Chegando lá, notei que tinha fumaça no aeroporto. Muita
fumaça. Perguntei a tia o por que e ela respondeu apenas: ah, é alguém queimando
alguma coisa por aí. Tio quis me mostrar a cidade e me levou até o centro. Lá
também tinha muita fumaça. Comentei isso mais uma vez e tia nem disse nada.
Partimos para Senador Guiomar, a cidade vizinha onde os tios moram. Pra meu
espanto, lá também tinha muita fumaça:
- Tia, por que tanta
fumaça até aqui?
- Ah, é uma temporada de queimadas... Fica assim por um
tempo.
Graças a Deus eu não vi mais fumaça nos dias seguintes. E se
a impressão inicial foi marcada por essa notícia triste, os dias posteriores
foram de grande surpresa e animação. No domingo, recebi a visita de uma das
amigas que fiz em BH e seu companheiro. Fomos à Quixadá, conhecer a cidade cenográfica da
Minissérie Amazônia: de Galvez a Chico Mendes.
Casa grande do seringalista da minissérie. Hoje funciona um museu que apresenta parte das histórias do Acre e da série de TV. O espaço fica mesmo em meio a um seringal e conta com uma pousada, restaurante, deck, igreja e brinquedoteca.
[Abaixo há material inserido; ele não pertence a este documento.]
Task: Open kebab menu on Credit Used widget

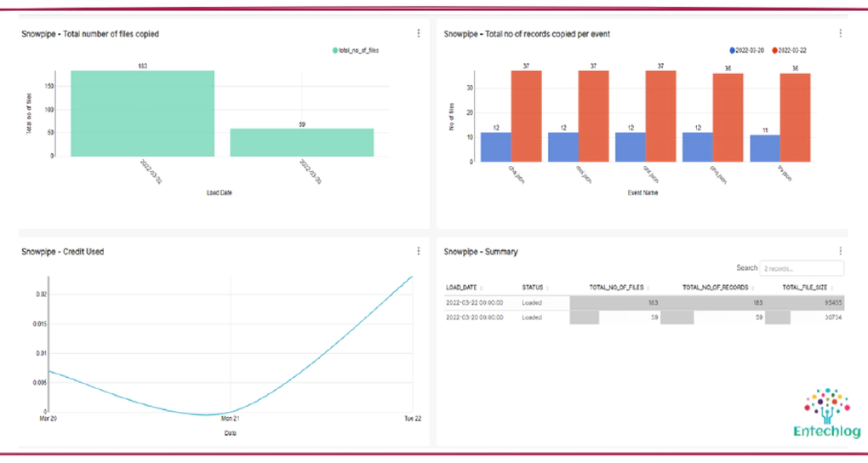Action: [x=418, y=251]
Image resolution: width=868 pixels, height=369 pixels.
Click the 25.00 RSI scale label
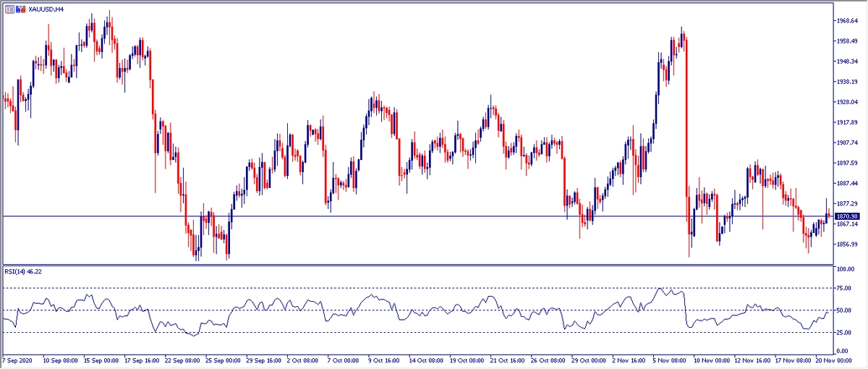(x=844, y=333)
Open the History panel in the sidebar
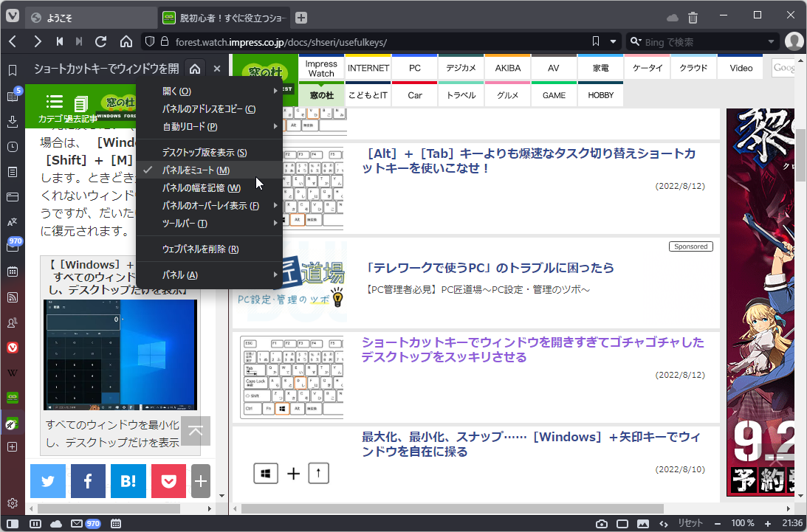 pos(12,147)
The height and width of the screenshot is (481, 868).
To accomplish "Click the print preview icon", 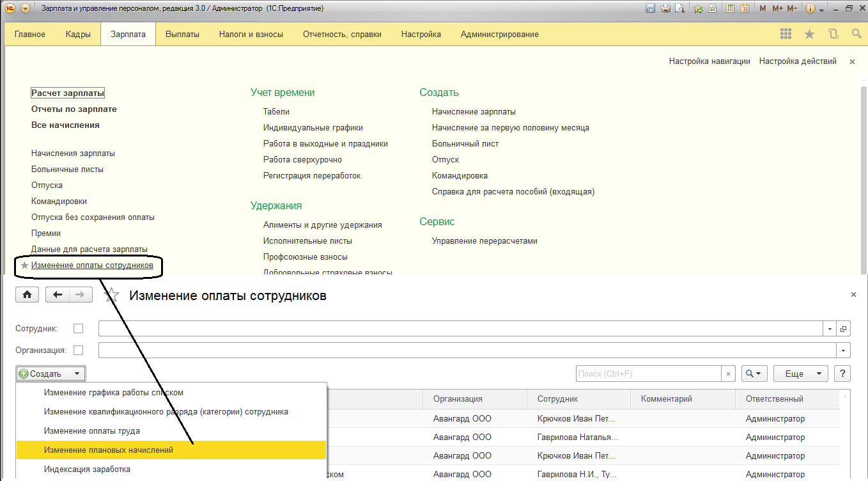I will (680, 9).
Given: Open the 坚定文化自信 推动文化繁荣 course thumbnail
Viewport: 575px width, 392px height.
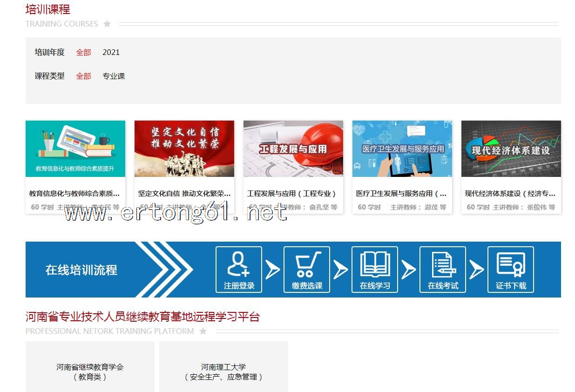Looking at the screenshot, I should [x=184, y=149].
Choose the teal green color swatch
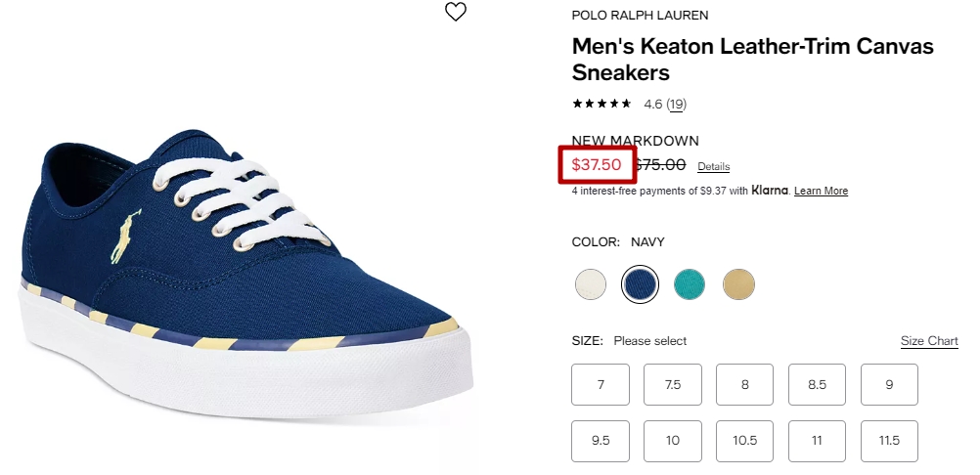Image resolution: width=980 pixels, height=475 pixels. 690,284
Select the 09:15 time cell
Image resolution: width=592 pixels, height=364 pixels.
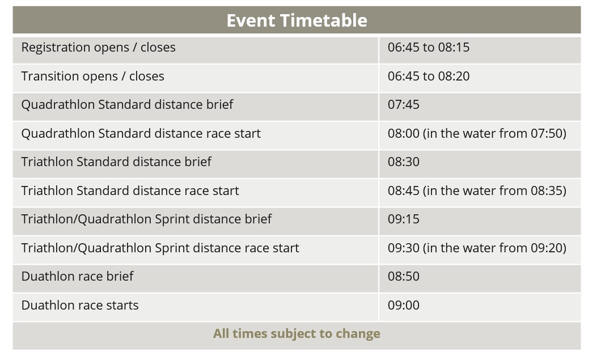404,219
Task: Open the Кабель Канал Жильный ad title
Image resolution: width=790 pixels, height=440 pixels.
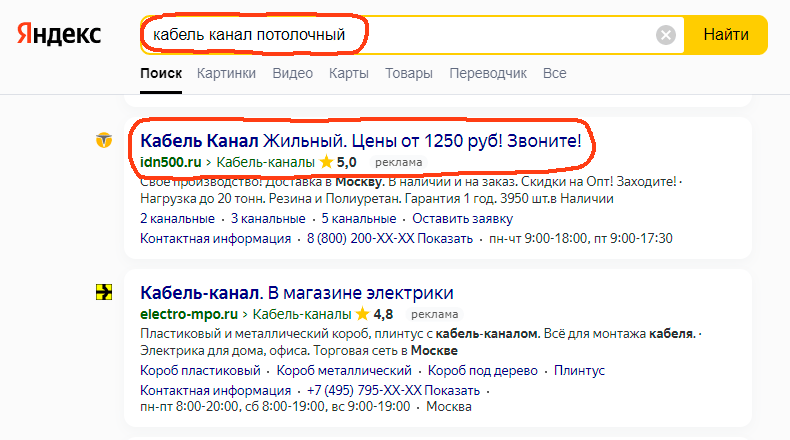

Essa é a segunda igreja mais antiga do Acre
Rio Acre
Ainda tomamos um bom tacacá com coca-cola, picolé de buriti, mingau de tapioca com banana... Tudo regado a boa prosa e boas risadas.
Mas eu não imaginava o
quanto ficaria impressionada com o campus. A UFAC é linda! E muuuuito grande! A
abertura do Colóquio de religiões aconteceu no Teatro universitário, novinho,
fresquinho, lindo. Ao mesmo tempo, a abertura da Semana acadêmica de
comunicação acontecia no anfiteatro. E como se não bastasse, entre os dois
espaços havia uma obra: o Centro de convenções universitário. Me perdi várias
vezes pelos longos espaços do campus. Me perdi também nas horas de contemplação
do lago, das capivaras, dos pássaros e do por do sol. Em uma semana, participei
de dois congressos, apresentei sete trabalhos, coordenei um grupo de trabalho e
fiz uma conferência surpresa. Foi um recorde, sem dúvida! Mas eu não pretendo superar
esses números nessa existência e você deve imaginar bem os meus motivos...
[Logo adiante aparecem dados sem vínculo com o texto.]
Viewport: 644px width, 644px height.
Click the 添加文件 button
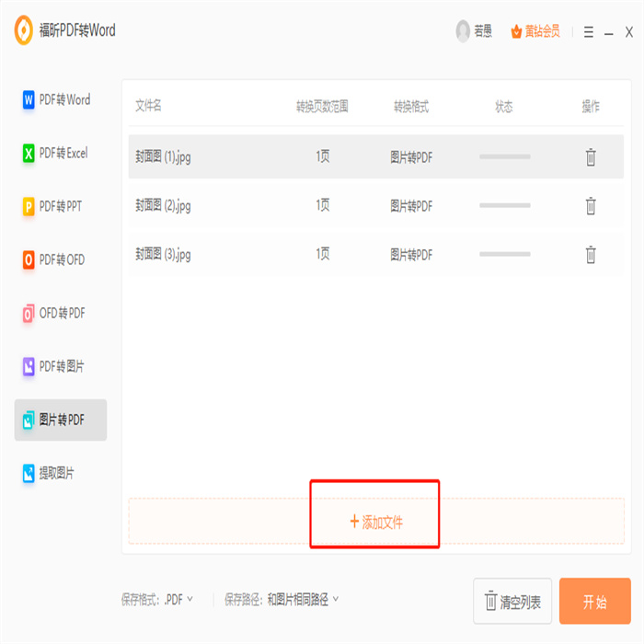click(x=375, y=522)
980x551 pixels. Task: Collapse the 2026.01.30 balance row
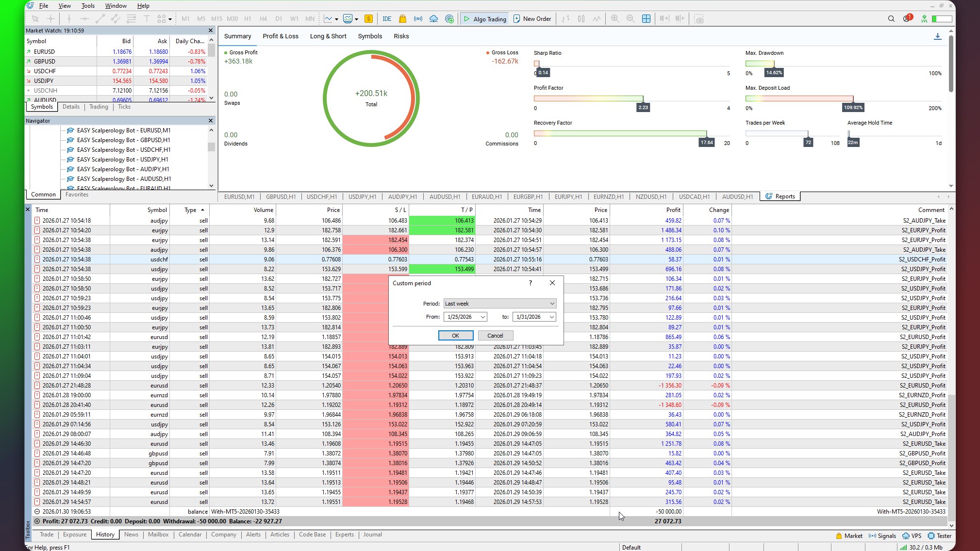coord(37,511)
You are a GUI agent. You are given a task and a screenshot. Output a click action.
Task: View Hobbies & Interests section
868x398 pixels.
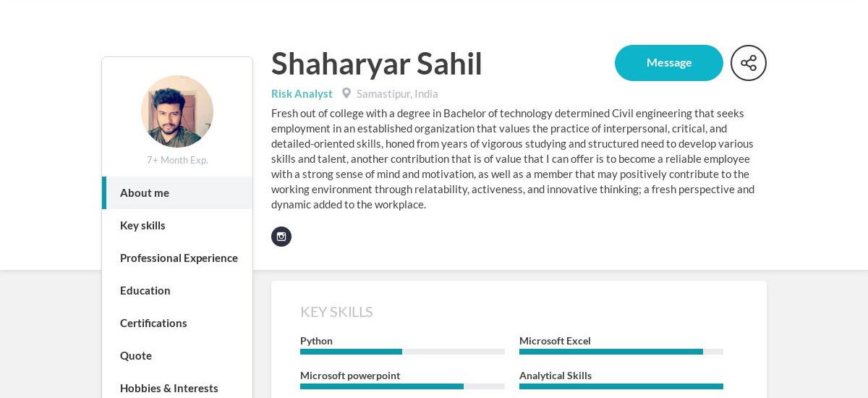[177, 388]
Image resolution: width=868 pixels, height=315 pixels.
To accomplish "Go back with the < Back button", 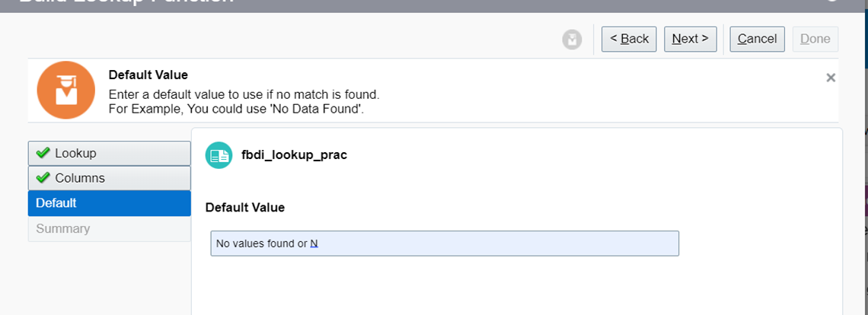I will [629, 39].
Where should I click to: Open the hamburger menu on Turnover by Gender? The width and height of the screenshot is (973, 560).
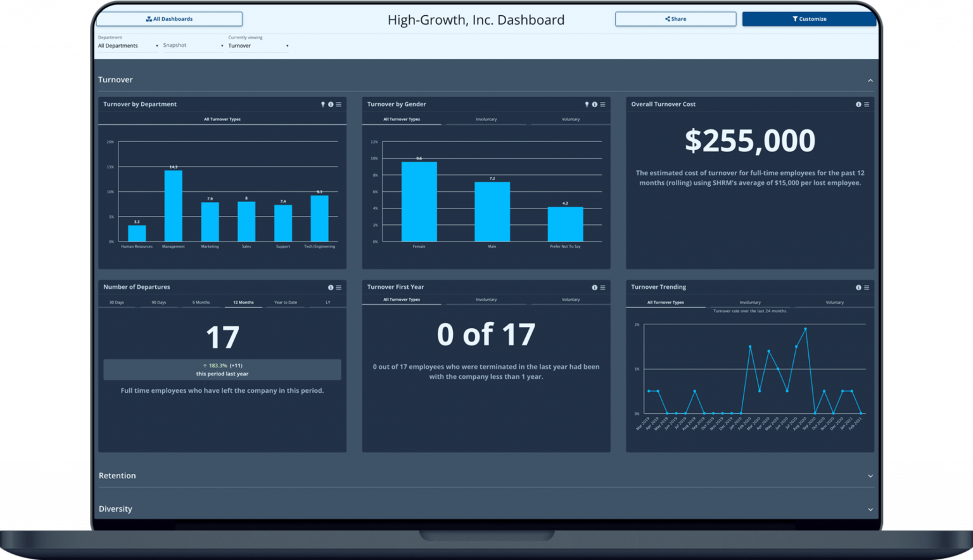click(602, 104)
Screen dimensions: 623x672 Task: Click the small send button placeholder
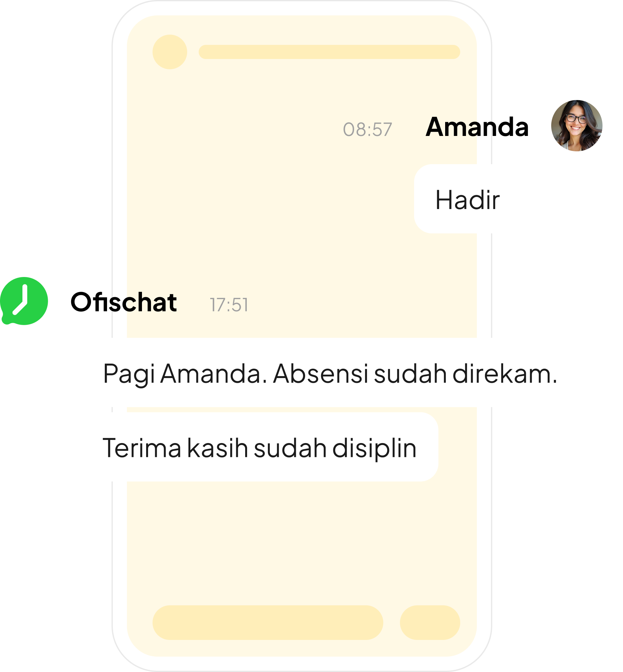pos(430,622)

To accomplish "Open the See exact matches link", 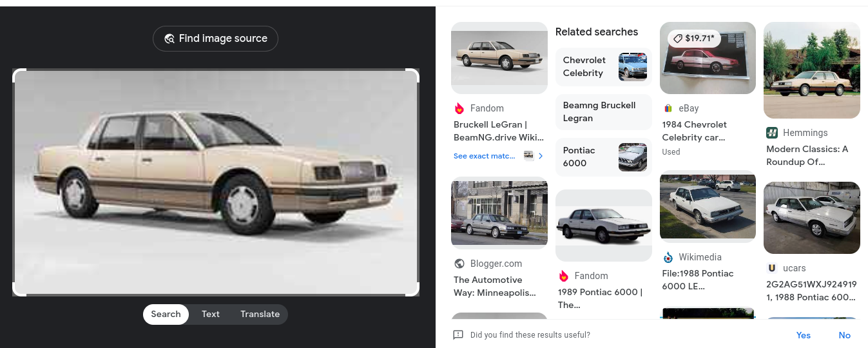I will pyautogui.click(x=485, y=156).
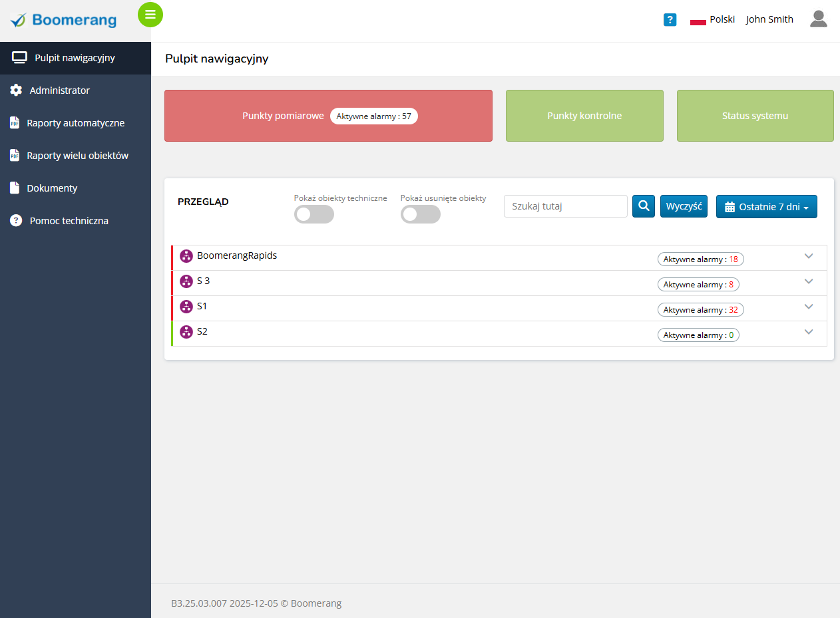This screenshot has height=618, width=840.
Task: Open the blue help question mark icon
Action: point(670,20)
Mesmo em meio a essa atividade tão intensa na Universidade,
me permiti caminhar pela cidade no intervalo de almoço como nas minhas
primeiras viagens: sem rota, sem pressa, sem timidez de prosear com quem nunca
vi na vida. Visitei o Novo mercado velho, o Palácio Rio Branco, o Museu dos
autonomistas, a Biblioteca da Floresta, a livraria Paim... Caminhei a valer,
fazendo de conta que a sensação térmica não era de quase 40 graus. Mas o que
fez valer a pena mesmo foi a receptividade dos acrianos: se o meu olhar
cruzasse com o de outra pessoa na rua, ela logo me ofertava um sorriso e um bom
dia. Coisa igual eu nunca vi!
E outra coisa que eu não posso deixar de contar: os dias em
que acompanhei a tia em seu ofício. Ela é enfermeira e atua em uma região que
fica entre Senador Guiomar e Rio Branco e eu pude participar de visitas a
algumas pessoas da comunidade. De cara, conheci uma baiana, a dona Isaurildes.
O cheiro de cocada nos convidava a entrar.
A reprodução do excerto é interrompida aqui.